Oestrogen mediates the growth of human thyroid carcinoma cells via an oestrogen receptor-ERK pathway.

ABSTRACT

OBJECTIVES: Although thyroid cancer occurs much more frequently in females, the role of sex hormones in thyroid carcinogenesis is unknown. In this study, it has been investigated how 17beta-oestradiol (E2) influenced proliferation and growth of thyroid cancer cells. MATERIALS AND METHODS: Cell proliferation and its related molecules were examined in thyroid papillary carcinoma cells (KAT5), follicular thyroid carcinoma cells (FRO) and anaplastic carcinoma cells (ARO). Levels of oestrogen receptor (ER) alpha and beta were regulated by their agonists (PPT and DPN), antagonists and siRNA. RESULTS: E2 promoted cell proliferation. Such an effect was positively related to ERalpha but negatively to ERbeta; PPT enhanced cell proliferation while DPN inhibited it. PPT increased Bcl-2 expression while DPN decreased it.

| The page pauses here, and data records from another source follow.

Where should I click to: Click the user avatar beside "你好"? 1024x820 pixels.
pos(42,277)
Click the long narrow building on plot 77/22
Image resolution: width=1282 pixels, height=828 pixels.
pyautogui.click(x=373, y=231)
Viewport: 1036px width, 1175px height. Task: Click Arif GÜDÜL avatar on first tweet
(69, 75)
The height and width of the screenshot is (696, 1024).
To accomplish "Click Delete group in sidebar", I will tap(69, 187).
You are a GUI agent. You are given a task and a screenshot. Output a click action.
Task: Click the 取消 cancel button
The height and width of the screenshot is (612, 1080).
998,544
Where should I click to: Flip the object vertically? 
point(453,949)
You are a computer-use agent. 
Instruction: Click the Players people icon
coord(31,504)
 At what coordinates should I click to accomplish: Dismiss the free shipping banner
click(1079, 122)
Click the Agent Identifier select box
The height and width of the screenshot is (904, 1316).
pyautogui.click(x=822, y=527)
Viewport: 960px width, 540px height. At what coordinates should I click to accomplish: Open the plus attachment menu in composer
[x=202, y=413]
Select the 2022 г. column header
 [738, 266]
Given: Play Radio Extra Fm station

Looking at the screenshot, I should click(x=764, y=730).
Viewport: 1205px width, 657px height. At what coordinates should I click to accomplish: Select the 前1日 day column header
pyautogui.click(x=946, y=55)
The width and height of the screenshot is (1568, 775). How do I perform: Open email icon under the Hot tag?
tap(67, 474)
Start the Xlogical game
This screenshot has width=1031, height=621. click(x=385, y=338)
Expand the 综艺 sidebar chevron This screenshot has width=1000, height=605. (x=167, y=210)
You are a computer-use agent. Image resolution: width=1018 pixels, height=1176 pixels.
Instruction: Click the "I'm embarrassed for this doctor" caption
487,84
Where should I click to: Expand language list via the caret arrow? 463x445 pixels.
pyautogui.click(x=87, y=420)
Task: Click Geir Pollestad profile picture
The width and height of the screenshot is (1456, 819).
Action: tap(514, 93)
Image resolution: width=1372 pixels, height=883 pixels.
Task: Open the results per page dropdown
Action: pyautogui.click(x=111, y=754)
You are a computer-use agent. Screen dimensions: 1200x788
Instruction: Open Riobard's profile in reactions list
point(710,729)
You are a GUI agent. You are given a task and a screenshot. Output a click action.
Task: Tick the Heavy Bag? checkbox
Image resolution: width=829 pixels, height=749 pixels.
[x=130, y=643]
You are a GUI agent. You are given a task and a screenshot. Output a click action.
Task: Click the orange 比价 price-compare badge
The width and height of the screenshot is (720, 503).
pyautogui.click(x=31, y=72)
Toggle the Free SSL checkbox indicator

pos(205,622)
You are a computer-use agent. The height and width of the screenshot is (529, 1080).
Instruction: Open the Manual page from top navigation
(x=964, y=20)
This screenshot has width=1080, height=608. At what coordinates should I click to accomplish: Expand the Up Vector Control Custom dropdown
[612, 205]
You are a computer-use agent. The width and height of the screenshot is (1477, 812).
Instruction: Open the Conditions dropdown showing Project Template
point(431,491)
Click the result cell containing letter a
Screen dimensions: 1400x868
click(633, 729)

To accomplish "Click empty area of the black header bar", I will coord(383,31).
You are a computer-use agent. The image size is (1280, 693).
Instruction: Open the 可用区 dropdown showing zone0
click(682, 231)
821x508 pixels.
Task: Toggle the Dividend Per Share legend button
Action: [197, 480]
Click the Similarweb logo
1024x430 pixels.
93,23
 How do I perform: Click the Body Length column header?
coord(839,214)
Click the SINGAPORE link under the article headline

DPN also elevated Bax expression. PPT elevated the level of phosphorylated extracellular signal-regulated kinase 1/2 (pERK1/2), suggesting a positive role of ERK1/2 in E2-induced cell proliferation. Knockdown of ERalpha significantly attenuated E2-mediated Bcl-2 and pERK1/2 expression. In contrast, knockdown of ERbeta markedly enhanced them. CONCLUSIONS: Oestrogen stimulates proliferation of thyroid cancer cells, associated with increase in Bcl-2 and decrease in Bax levels in an ERK1/2-related pathway. Imbalance between ERalpha and ERbeta may contribute to thyroid carcinogenesis.